* _TASK DIRECTIONS_
Pull out every line of the material below that contains the string "dropdown", treating uppercase and lowercase as different.
Start of EXCERPTED DATA
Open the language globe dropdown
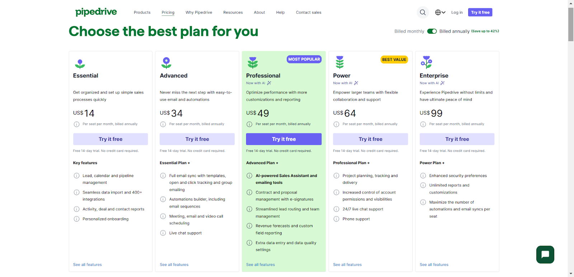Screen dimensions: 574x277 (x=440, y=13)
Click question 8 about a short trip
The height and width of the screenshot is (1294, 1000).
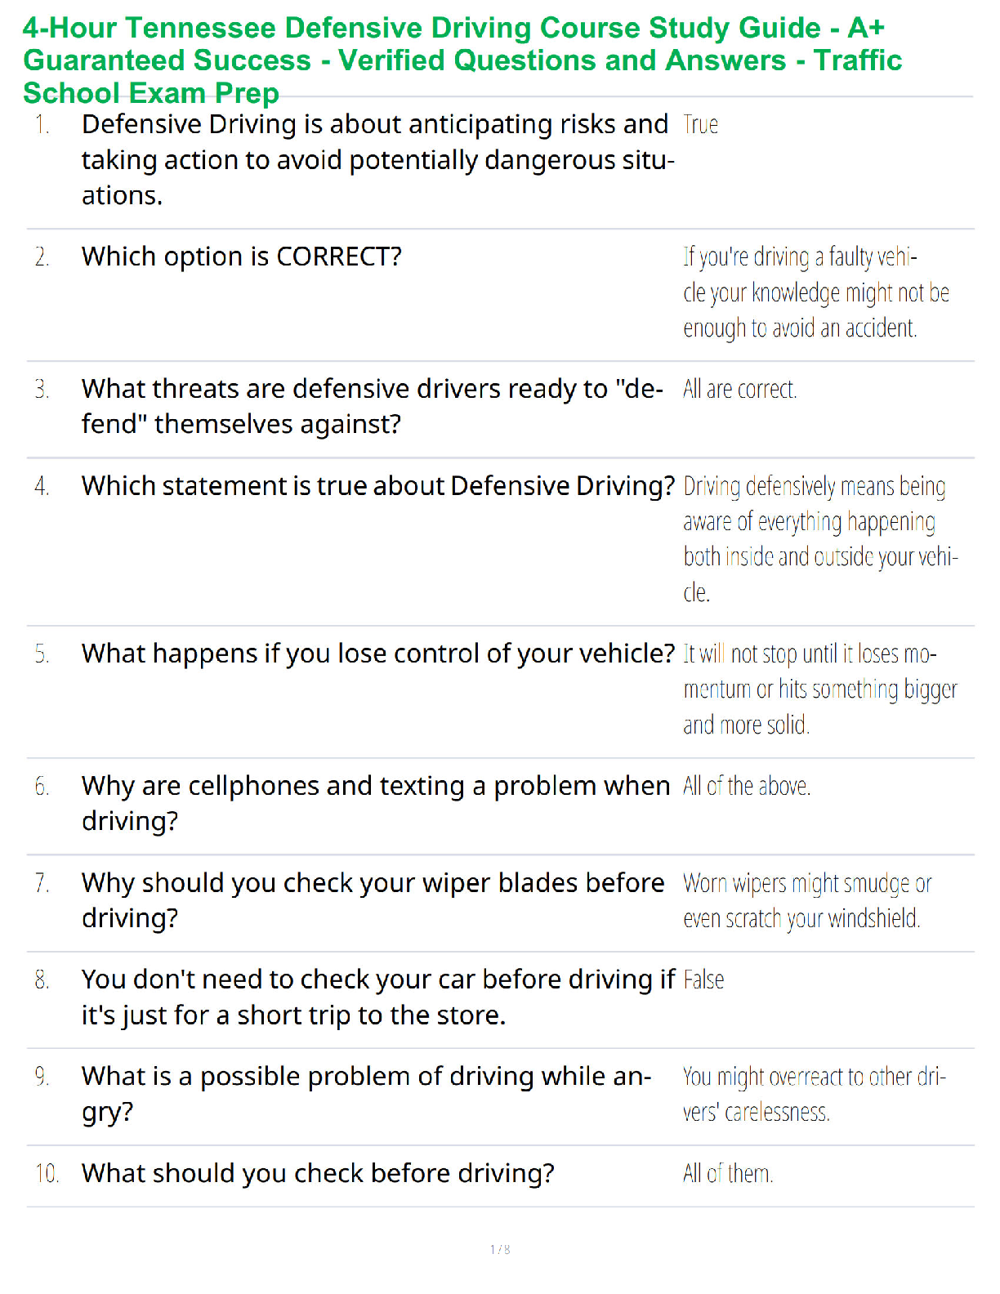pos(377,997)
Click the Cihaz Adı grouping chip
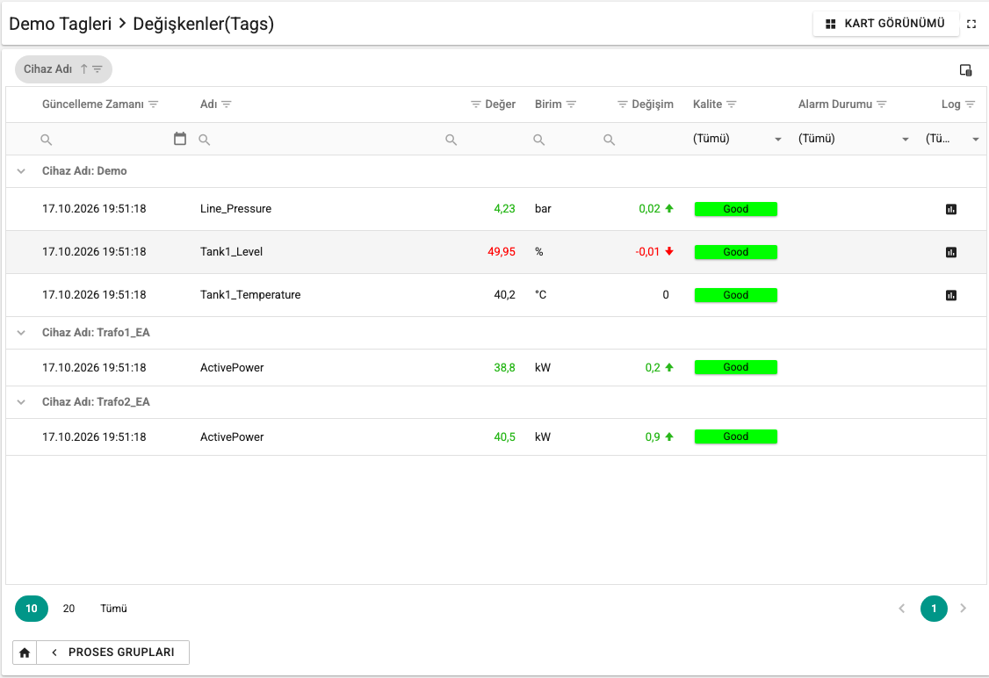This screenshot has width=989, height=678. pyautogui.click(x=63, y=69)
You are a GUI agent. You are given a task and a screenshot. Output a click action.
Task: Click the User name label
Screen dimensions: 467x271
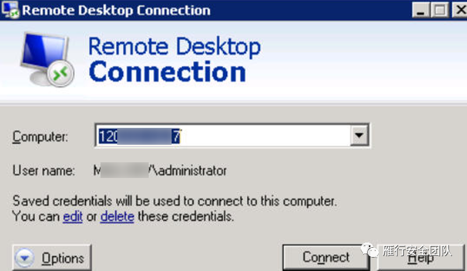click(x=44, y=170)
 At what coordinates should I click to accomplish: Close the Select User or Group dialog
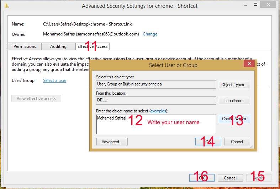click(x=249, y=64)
End of EXCERPTED DATA
Start of EXCERPTED DATA
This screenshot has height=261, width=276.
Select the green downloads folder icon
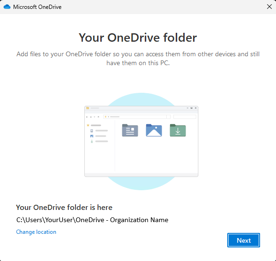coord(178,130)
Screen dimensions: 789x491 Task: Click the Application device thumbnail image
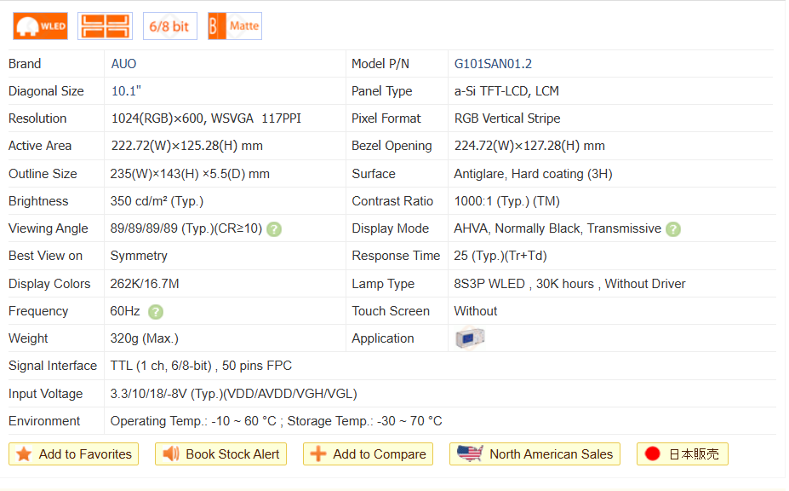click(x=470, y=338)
End of EXCERPTED DATA
Start of EXCERPTED DATA
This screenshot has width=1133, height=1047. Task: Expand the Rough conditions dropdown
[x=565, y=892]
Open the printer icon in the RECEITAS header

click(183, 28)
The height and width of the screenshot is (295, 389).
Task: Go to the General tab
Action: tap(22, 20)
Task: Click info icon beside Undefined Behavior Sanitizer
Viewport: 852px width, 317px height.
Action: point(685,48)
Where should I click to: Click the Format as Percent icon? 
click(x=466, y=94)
End of EXCERPTED DATA
* _EXERCISE ANSWER_
Open the language globe dropdown
This screenshot has width=1133, height=1047. Task: Expand the Rough conditions dropdown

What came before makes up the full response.